EXERCISE MATERIALS:
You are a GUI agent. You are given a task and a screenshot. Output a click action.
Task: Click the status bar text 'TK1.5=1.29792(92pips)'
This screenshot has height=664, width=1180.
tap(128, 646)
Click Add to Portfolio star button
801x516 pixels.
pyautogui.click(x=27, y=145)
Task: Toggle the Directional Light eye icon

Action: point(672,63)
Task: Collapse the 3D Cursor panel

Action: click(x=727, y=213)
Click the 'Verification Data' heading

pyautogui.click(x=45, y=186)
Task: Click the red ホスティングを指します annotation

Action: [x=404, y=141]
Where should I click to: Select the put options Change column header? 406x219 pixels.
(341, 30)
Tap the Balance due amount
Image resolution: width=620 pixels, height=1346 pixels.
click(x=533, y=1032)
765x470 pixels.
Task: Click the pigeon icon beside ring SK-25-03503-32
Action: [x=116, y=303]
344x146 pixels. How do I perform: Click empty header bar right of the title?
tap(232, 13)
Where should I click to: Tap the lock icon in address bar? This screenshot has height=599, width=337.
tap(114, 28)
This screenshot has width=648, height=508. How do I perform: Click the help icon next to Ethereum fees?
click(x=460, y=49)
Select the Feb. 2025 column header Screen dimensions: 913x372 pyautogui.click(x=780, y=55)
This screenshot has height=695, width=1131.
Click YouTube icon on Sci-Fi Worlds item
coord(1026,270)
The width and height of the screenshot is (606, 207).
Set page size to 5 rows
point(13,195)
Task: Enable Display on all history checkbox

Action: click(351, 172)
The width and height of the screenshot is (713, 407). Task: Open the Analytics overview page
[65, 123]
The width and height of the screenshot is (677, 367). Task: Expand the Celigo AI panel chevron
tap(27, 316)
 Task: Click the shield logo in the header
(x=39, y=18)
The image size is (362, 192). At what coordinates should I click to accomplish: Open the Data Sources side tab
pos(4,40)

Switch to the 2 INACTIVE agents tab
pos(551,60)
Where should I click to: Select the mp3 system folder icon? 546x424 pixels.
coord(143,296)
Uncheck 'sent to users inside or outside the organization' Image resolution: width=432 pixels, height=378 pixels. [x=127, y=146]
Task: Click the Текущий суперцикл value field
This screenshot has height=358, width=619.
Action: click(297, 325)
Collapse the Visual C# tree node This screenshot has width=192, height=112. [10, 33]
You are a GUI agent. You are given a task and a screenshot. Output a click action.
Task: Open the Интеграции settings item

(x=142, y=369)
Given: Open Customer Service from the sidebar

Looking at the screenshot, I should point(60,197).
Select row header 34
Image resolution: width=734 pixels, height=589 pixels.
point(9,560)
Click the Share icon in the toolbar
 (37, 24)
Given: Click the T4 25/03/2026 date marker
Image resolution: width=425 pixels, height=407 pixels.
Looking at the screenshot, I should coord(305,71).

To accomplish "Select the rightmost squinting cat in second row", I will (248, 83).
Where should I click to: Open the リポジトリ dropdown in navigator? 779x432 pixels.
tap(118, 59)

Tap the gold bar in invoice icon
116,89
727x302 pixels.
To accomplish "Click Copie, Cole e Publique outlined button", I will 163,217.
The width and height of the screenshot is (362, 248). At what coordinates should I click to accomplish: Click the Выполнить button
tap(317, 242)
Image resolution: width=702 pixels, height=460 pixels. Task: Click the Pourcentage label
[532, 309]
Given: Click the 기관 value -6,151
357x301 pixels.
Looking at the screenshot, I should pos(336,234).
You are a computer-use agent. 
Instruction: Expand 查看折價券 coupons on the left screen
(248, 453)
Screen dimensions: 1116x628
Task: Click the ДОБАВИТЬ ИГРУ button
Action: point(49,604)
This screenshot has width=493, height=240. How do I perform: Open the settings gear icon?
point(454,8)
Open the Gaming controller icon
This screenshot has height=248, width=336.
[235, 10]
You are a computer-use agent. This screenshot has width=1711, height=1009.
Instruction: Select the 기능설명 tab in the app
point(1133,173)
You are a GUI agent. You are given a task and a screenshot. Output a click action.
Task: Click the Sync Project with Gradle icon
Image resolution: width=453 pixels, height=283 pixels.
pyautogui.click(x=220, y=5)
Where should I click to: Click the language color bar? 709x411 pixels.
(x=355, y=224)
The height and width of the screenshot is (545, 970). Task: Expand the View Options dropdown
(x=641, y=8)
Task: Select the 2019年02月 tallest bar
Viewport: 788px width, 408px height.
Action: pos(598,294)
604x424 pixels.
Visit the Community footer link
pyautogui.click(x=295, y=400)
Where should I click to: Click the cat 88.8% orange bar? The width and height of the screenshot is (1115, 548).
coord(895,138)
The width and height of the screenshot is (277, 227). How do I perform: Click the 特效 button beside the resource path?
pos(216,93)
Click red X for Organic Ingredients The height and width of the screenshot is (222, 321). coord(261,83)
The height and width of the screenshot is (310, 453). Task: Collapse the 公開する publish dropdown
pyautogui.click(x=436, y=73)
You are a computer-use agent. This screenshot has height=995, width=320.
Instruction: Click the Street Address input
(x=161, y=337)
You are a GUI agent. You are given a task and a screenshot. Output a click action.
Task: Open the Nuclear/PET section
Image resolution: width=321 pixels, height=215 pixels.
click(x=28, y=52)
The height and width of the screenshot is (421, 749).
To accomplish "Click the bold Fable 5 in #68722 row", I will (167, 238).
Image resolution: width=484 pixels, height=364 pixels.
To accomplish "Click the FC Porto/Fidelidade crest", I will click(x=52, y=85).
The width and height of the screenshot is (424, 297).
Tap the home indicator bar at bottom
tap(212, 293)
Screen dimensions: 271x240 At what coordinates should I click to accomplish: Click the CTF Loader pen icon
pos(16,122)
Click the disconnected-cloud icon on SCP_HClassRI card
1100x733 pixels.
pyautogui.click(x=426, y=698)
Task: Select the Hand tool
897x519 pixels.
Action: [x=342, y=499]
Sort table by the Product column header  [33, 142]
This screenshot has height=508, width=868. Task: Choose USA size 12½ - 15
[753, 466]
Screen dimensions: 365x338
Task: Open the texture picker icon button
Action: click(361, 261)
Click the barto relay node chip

REQUEST: Can you set down all of the material above, line for line, without changing a word?

ANSWER TO THE TASK:
You are a GUI agent. You are given a task and a screenshot. Output a click action.
Task: Click the status bar text 'TK1.5=1.29792(92pips)'
This screenshot has height=664, width=1180.
tap(128, 646)
Click Add to Portfolio star button
801x516 pixels.
pyautogui.click(x=27, y=145)
Task: Toggle the Directional Light eye icon

Action: point(672,63)
Task: Collapse the 3D Cursor panel

Action: click(x=727, y=213)
Click the 'Verification Data' heading

pyautogui.click(x=45, y=186)
Task: Click the red ホスティングを指します annotation

Action: [x=404, y=141]
Where should I click to: Select the put options Change column header? 406x219 pixels.
(341, 30)
Tap the Balance due amount
Image resolution: width=620 pixels, height=1346 pixels.
click(x=533, y=1032)
765x470 pixels.
Task: Click the pigeon icon beside ring SK-25-03503-32
Action: [x=116, y=303]
344x146 pixels. How do I perform: Click empty header bar right of the title?
tap(232, 13)
Where should I click to: Tap the lock icon in address bar? This screenshot has height=599, width=337.
tap(114, 28)
This screenshot has width=648, height=508. How do I perform: Click the help icon next to Ethereum fees?
click(x=460, y=49)
Select the Feb. 2025 column header Screen dimensions: 913x372 pyautogui.click(x=780, y=55)
This screenshot has height=695, width=1131.
Click YouTube icon on Sci-Fi Worlds item
coord(1026,270)
The width and height of the screenshot is (606, 207).
Set page size to 5 rows
point(13,195)
Task: Enable Display on all history checkbox

Action: click(351, 172)
The width and height of the screenshot is (713, 407). Task: Open the Analytics overview page
[65, 123]
The width and height of the screenshot is (677, 367). Task: Expand the Celigo AI panel chevron
tap(27, 316)
 Task: Click the shield logo in the header
(x=39, y=18)
The image size is (362, 192). At what coordinates should I click to accomplish: Open the Data Sources side tab
pos(4,40)

Switch to the 2 INACTIVE agents tab
pos(551,60)
Where should I click to: Select the mp3 system folder icon? 546x424 pixels.
coord(143,296)
Uncheck 'sent to users inside or outside the organization' Image resolution: width=432 pixels, height=378 pixels. [x=127, y=146]
Task: Click the Текущий суперцикл value field
This screenshot has height=358, width=619.
Action: click(297, 325)
Collapse the Visual C# tree node This screenshot has width=192, height=112. [10, 33]
You are a GUI agent. You are given a task and a screenshot. Output a click action.
Task: Open the Интеграции settings item

(x=142, y=369)
Given: Open Customer Service from the sidebar

Looking at the screenshot, I should point(60,197).
Select row header 34
Image resolution: width=734 pixels, height=589 pixels.
point(9,560)
Click the Share icon in the toolbar
 (37, 24)
Given: Click the T4 25/03/2026 date marker
Image resolution: width=425 pixels, height=407 pixels.
Looking at the screenshot, I should coord(305,71).

To accomplish "Select the rightmost squinting cat in second row", I will (248, 83).
Where should I click to: Open the リポジトリ dropdown in navigator? 779x432 pixels.
tap(118, 59)

Tap the gold bar in invoice icon
116,89
727x302 pixels.
To accomplish "Click Copie, Cole e Publique outlined button", I will 163,217.
The width and height of the screenshot is (362, 248). At what coordinates should I click to accomplish: Click the Выполнить button
tap(317, 242)
Image resolution: width=702 pixels, height=460 pixels. Task: Click the Pourcentage label
[532, 309]
Given: Click the 기관 value -6,151
357x301 pixels.
Looking at the screenshot, I should pos(336,234).
You are a computer-use agent. 
Instruction: Expand 查看折價券 coupons on the left screen
(248, 453)
Screen dimensions: 1116x628
Task: Click the ДОБАВИТЬ ИГРУ button
Action: point(49,604)
This screenshot has width=493, height=240. How do I perform: Open the settings gear icon?
point(454,8)
Open the Gaming controller icon
This screenshot has height=248, width=336.
[235, 10]
You are a computer-use agent. This screenshot has width=1711, height=1009.
Instruction: Select the 기능설명 tab in the app
point(1133,173)
You are a GUI agent. You are given a task and a screenshot. Output a click action.
Task: Click the Sync Project with Gradle icon
Image resolution: width=453 pixels, height=283 pixels.
pyautogui.click(x=220, y=5)
Where should I click to: Click the language color bar? 709x411 pixels.
(x=355, y=224)
The height and width of the screenshot is (545, 970). Task: Expand the View Options dropdown
(x=641, y=8)
Task: Select the 2019年02月 tallest bar
Viewport: 788px width, 408px height.
Action: pos(598,294)
604x424 pixels.
Visit the Community footer link
pyautogui.click(x=295, y=400)
Where should I click to: Click the cat 88.8% orange bar? The width and height of the screenshot is (1115, 548).
coord(895,138)
The width and height of the screenshot is (277, 227). How do I perform: Click the 特效 button beside the resource path?
pos(216,93)
Click red X for Organic Ingredients The height and width of the screenshot is (222, 321). coord(261,83)
The height and width of the screenshot is (310, 453). Task: Collapse the 公開する publish dropdown
pyautogui.click(x=436, y=73)
You are a computer-use agent. This screenshot has height=995, width=320.
Instruction: Click the Street Address input
(x=161, y=337)
You are a GUI agent. You are given a task and a screenshot. Output a click action.
Task: Open the Nuclear/PET section
Image resolution: width=321 pixels, height=215 pixels.
click(x=28, y=52)
The height and width of the screenshot is (421, 749).
To accomplish "Click the bold Fable 5 in #68722 row", I will (167, 238).
Image resolution: width=484 pixels, height=364 pixels.
To accomplish "Click the FC Porto/Fidelidade crest", I will click(x=52, y=85).
The width and height of the screenshot is (424, 297).
Tap the home indicator bar at bottom
tap(212, 293)
Screen dimensions: 271x240 At what coordinates should I click to accomplish: Click the CTF Loader pen icon
pos(16,122)
Click the disconnected-cloud icon on SCP_HClassRI card
1100x733 pixels.
pyautogui.click(x=426, y=698)
Task: Select the Hand tool
897x519 pixels.
Action: [x=342, y=499]
Sort table by the Product column header  [33, 142]
This screenshot has height=508, width=868. Task: Choose USA size 12½ - 15
[753, 466]
Screen dimensions: 365x338
Task: Open the texture picker icon button
Action: click(361, 261)
Click the barto relay node chip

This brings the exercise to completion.